Texas Tribune reporter Jim Malewitz talks to the Standard about how a well explosion could put pressure on oil and gas regulators.

By Rhonda FanningSeptember 4, 2015 8:00 am,

It was like any other day on the Murray ranch in Palo Pinto County.

Ashley Murray was filling a cattle trough when she noticed water spraying from the family pump house. When husband Cody Murray and his father Jim went out to investigate, turning on the pump, a troublesome noise signaled danger to Cody.

He pushed his father out of the way just in time for a ball of flames from the wellhead to overwhelm them. The family, recovering from severe burns, believes that a methane gas buildup from two oil wells nearby caused the blast and filed a lawsuit against Fairway Resources and EOG Resources last month.
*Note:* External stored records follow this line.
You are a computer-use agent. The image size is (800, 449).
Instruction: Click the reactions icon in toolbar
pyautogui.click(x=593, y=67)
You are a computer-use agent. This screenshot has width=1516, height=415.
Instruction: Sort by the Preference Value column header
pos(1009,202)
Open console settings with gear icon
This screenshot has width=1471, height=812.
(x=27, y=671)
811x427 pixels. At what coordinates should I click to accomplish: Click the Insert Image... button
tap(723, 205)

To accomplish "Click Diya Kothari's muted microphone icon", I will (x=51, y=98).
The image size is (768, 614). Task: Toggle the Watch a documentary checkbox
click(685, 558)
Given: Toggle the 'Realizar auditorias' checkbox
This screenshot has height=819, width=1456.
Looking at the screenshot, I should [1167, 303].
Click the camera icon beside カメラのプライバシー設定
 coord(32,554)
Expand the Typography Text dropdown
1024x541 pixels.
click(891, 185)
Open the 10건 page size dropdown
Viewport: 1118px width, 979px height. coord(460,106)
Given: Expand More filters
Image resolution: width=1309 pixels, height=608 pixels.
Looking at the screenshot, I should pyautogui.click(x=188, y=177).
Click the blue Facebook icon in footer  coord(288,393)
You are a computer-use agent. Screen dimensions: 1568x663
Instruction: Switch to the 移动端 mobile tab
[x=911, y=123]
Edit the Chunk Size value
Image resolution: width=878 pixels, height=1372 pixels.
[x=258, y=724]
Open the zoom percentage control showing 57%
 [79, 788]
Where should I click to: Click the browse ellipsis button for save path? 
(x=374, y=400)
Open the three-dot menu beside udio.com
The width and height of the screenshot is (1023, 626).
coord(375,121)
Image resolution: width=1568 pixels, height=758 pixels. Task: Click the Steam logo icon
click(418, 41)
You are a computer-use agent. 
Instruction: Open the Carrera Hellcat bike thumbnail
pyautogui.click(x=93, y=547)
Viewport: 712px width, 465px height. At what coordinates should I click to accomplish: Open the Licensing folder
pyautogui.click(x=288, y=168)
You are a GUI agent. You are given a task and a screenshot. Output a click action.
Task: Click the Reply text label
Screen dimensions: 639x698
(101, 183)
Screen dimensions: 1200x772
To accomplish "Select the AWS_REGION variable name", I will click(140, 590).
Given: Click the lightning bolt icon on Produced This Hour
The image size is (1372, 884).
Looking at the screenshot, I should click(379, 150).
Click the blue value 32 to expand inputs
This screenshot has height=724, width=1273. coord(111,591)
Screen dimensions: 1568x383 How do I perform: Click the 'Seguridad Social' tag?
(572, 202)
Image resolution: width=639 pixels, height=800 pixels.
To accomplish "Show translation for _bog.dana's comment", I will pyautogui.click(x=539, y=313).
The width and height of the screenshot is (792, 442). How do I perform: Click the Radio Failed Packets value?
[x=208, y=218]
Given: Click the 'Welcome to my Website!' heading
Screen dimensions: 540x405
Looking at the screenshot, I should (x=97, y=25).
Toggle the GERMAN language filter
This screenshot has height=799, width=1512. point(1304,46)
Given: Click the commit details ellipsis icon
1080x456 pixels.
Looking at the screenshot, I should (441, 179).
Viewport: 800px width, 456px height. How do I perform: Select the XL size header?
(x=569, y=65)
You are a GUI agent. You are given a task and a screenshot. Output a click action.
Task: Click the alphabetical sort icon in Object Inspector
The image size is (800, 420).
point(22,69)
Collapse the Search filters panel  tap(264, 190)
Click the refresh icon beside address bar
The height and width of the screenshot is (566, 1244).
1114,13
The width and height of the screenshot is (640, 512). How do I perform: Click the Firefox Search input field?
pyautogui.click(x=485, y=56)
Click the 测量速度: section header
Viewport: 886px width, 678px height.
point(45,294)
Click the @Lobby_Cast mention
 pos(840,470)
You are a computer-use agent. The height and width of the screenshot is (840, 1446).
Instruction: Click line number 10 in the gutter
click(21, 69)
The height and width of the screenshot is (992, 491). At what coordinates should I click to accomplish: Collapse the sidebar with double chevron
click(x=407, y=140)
Energy reporter Jim Malewitz covered the story for the Texas Tribune. Although fracking is a possible cause of the methane buildup, other oil and gas activities could have been contributing factors to the explosion.

“Actually some of the more recent research that has come out has said that this gas might be linked to poorly constructed wells, gas leaking through cement casing and has cracks or does not go down deep enough to protect the groundwater resources,” says Malewitz.

Since the Texas Railroad Commission has not openly linked any drilling to water contamination, Malewitz says that a win for the Murrays would compel authorities to inspect practices more thoroughly.